Coyote’s technology has helped it rise quickly in a competitive, yet highly fragmented, market. The company booked $2.1 billion in revenue last year, according to UPS. According to Armstrong & Associates, a research firm, Coyote ranks 17th by revenue among third-party logistics providers, a wider universe of companies that also includes freight brokers. UPS Supply Chain Solutions ranked fourth with $5.76 billion in revenue, though it had largely steered clear of freight brokering before Friday’s deal.
In a separate matter, UPS rival FedEx Corp. hit a bump with its planned acquisition ofTNT Express NV. The European Commission on Friday opened an in-depth investigation into Fedex’s nearly $5 billion deal for the Dutch delivery company, saying it was concerned about the merged company’s dominance in international delivery in some markets.
The regulator said it would take until early December to decide whether it will approve the deal or ask for concessions to ease its concerns. The two other large international delivery companies, UPS and DHL Worldwide Express Inc., may not provide sufficient competition to the merged company, the antitrust watchdog said.
On its earnings call in June, FedEx executives said they did “not believe that the transaction faces any competition issues for the Commission.” A similar attempt to acquire TNT by UPS collapsed in 2013 when it failed to satisfy European regulators.
TNT Express said in a release that the extended review by the European Commission is customary. Analysts said the review wasn’t surprising and had been largely expected by the market.
FedEx said it continues to make progress on regulatory steps, which would allow it to complete the transaction in the first half of 2016. “We will continue to work together with TNT Express to meet the European Commission’s need for additional due diligence and are confident that the combination of both companies will increase competition and create benefits for customers,” said Patrick Fitzgerald, senior vice president integrated marketing and communications at FedEx.

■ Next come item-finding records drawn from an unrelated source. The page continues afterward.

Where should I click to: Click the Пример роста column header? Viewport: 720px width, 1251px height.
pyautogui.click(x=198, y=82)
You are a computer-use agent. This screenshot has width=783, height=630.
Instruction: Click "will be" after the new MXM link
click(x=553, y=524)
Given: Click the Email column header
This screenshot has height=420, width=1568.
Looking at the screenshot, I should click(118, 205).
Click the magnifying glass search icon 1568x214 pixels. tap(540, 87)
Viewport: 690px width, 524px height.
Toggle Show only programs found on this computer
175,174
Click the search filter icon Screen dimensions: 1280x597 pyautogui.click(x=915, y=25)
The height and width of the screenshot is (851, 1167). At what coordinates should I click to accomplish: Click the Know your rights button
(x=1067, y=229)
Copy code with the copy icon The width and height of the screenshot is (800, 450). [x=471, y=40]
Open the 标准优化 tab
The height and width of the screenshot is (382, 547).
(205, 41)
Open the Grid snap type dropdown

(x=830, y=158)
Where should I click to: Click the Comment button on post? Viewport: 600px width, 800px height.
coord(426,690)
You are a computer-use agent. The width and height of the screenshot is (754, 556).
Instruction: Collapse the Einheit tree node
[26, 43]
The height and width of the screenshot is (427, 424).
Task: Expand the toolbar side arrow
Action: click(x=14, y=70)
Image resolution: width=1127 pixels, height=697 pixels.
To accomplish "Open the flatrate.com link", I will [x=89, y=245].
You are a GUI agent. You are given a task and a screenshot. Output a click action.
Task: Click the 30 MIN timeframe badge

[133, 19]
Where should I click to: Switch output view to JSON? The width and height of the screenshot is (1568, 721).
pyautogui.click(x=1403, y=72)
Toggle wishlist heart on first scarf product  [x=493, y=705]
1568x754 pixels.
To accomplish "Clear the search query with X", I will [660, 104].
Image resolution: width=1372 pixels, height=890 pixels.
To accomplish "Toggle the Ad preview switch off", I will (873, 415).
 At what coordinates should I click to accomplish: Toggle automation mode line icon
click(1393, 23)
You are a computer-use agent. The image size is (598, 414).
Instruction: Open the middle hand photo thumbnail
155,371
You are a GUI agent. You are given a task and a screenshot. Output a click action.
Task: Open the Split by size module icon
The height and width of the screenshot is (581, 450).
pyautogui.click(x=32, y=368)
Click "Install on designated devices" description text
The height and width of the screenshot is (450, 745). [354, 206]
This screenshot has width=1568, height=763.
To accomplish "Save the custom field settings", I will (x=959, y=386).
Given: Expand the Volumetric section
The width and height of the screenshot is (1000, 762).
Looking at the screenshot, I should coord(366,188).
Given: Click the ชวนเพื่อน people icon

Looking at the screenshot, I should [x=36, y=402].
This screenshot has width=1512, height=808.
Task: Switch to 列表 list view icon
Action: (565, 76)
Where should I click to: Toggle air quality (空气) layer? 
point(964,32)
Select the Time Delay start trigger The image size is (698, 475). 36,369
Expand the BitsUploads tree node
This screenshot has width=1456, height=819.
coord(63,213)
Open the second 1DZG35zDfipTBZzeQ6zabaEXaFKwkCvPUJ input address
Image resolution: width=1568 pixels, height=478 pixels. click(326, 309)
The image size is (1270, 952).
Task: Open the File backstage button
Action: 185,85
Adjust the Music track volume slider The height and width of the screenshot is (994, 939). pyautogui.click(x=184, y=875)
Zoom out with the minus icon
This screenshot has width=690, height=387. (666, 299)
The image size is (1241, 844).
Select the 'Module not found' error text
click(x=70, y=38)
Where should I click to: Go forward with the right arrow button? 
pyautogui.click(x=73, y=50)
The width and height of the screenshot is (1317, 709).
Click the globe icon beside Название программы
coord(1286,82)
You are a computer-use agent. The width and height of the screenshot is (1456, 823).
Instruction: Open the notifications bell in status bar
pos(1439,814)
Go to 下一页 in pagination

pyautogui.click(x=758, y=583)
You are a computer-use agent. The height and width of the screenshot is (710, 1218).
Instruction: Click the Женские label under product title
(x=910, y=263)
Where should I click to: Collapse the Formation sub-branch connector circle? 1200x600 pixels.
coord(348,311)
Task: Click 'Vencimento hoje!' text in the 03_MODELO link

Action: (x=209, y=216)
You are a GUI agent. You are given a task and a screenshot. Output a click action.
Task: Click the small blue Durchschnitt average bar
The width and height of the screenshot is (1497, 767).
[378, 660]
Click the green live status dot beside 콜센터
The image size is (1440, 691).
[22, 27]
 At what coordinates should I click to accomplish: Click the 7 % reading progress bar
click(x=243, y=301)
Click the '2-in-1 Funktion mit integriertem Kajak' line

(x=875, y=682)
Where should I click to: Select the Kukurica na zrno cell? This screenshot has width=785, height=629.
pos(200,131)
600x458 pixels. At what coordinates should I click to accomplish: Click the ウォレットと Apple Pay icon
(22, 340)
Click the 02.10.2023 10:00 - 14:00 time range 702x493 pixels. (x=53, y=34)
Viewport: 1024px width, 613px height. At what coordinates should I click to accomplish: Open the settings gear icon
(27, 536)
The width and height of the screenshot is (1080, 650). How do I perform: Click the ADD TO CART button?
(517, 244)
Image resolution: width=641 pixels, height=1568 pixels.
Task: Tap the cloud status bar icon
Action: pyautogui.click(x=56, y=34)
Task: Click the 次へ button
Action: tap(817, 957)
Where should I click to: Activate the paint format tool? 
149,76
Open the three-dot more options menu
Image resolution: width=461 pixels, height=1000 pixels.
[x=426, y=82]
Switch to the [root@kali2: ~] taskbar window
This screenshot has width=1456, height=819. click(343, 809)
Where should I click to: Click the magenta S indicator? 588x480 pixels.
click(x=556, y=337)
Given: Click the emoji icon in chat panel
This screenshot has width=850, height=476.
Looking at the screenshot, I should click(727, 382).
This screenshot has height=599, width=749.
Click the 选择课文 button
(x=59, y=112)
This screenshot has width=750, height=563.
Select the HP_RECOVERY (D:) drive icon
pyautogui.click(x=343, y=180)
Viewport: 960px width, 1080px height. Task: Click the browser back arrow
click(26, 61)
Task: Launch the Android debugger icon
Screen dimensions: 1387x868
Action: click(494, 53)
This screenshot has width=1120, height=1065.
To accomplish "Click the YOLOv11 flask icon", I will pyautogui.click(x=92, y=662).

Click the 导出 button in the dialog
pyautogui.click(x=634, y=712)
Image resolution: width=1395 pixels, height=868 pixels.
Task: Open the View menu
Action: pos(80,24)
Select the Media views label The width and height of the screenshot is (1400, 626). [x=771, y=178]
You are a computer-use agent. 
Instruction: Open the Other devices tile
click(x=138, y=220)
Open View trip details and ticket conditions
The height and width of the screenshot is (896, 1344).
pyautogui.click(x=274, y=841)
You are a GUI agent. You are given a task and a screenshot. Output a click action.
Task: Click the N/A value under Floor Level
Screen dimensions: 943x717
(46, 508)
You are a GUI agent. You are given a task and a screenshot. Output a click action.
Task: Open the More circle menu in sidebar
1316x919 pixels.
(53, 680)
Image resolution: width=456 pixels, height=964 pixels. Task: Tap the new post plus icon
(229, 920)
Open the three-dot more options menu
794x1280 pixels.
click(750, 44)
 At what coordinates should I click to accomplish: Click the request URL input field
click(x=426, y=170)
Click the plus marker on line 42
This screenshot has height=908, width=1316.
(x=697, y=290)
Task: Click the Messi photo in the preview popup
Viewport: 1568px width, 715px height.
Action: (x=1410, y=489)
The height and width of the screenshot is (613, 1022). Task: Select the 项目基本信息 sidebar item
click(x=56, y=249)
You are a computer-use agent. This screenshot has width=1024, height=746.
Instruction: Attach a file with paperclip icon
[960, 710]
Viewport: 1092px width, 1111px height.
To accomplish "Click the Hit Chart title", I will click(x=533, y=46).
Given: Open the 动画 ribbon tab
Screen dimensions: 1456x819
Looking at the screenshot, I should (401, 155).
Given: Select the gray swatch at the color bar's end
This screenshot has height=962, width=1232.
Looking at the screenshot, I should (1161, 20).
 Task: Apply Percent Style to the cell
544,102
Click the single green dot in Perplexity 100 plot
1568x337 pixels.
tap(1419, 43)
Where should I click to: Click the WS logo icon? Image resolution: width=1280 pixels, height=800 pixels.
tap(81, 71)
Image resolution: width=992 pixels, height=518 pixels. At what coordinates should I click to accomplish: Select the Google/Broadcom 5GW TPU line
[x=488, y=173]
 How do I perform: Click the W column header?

The deals are the latest in a series of mergers and acquisitions in the transportation industry as more traditional companies try to navigate a rapidly changing global economic and technological environment. Companies ranging from Amazon.com Inc. to Uber Technologies Inc. are entering the delivery arena, as smartphones enable rapid logistical advances not possible a decade ago.
Meanwhile, price has gained importance over speed for consumers and shippers in an e-commerce world built on the promise of free shipping.
As delivery companies look for growth, third-party logistics providers like Coyote are becoming more attractive. Revenue from those U.S. logistics providers rose 7.4% to $157.2 billion last year, faster than the 2.8% growth in logistics spending overall, according to research firm Armstrong & Associates.
FedEx acquired logistics company GENCO Distribution System Inc., a company that specializes in product returns, for $1.4 billion earlier this year.
Europe has also become increasingly attractive for growth. UPS has said it is doubling its investment there to nearly $2 billion over five years, while XPO Logistics Inc. earlier this year said it was purchasing French contract-logistics firm Norbert Dentressangle SA in a deal valued at $3.53 billion.